Dans les débats sur l’autonomie ultramarine, une équation complexe se dessine. D’un côté, la question du retard de développement de l’autre, l’application du principe de sagesse politique , conçu pour protéger mais qui peut, mal pensé, devenir un frein. Comment transférer aux collectivités une responsabilité morale et juridique immense sans leur donner les moyens financiers et institutionnels d’y répondre ?
Le paradoxe des réparations
Un exemple à prendre en considération : reconnaître l’esclavage comme crime contre l’humanité, ce que fit la loi Taubira en 2001, n’a pas suffi à ouvrir une voie claire aux réparations. Les demandes financières, comme celle des 200 milliards d’euros formulée en 2005, se sont heurtées à l’impossibilité d’évaluer les préjudices. Or, limiter la réparation à l’indemnisation serait une impasse. Elle doit s’attaquer aux inégalités structurelles, aux fractures mémorielles et aux discriminations persistantes qui freinent encore le développement des sociétés antillaises et guyanaises.

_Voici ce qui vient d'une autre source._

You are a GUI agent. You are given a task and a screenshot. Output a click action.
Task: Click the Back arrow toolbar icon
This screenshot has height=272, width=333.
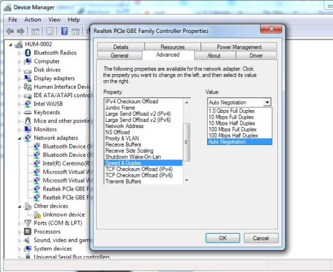pyautogui.click(x=10, y=31)
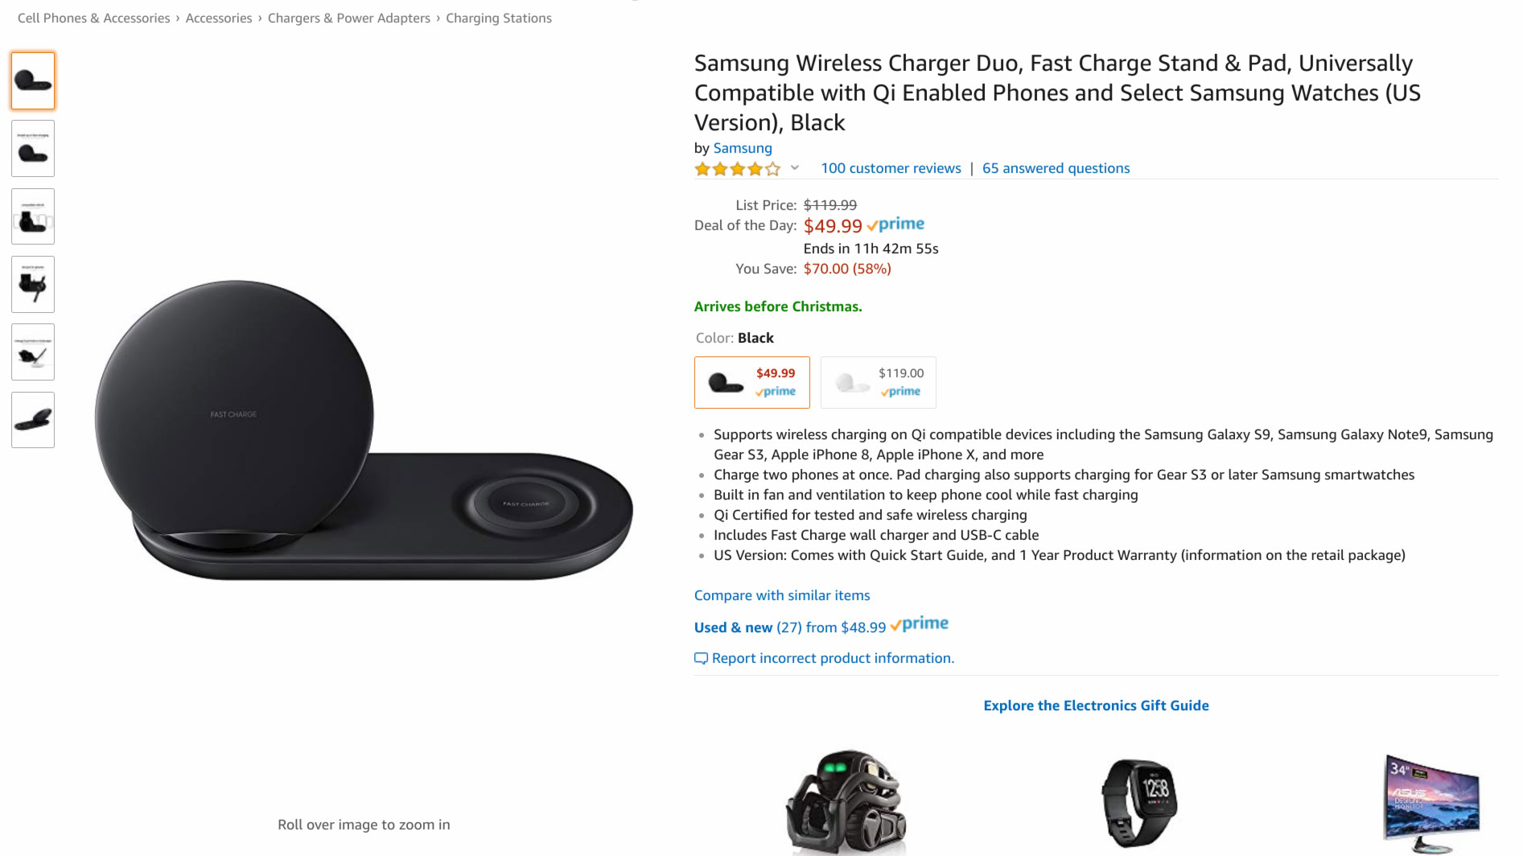This screenshot has width=1523, height=856.
Task: Expand the star rating dropdown arrow
Action: coord(794,168)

Un principe protecteur devenu frein
Dans ce contexte, le principe de précaution, appliqué au choix institutionnel (article 73 ou 74 de la Constitution), prend une dimension particulière. Présenté comme protecteur, il risque de figer l’action publique et de renforcer la judiciarisation des débats, au détriment de l’innovation. Une autonomie proclamée mais privée de ressources pérennes risquerait de transformer une responsabilité attendue en un fardeau politique et social.
Pouvoir normatif et “faire peuple”
Une autre articulation subtile traverse le débat : l’octroi de pouvoirs normatifs à une collectivité qui demeure française, mais qui à l’occasion, pour certains aspire à “faire peuple”, sinon à s’affirmer comme nation. La proposition de Bougival, qui envisage une évolution de l’article 73 pour concilier appartenance à la République et pouvoir législatif local, pourrait-elle servir de modèle ? Elle ouvre la voie à une autonomie encadrée, mais respectueuse des droits acquis.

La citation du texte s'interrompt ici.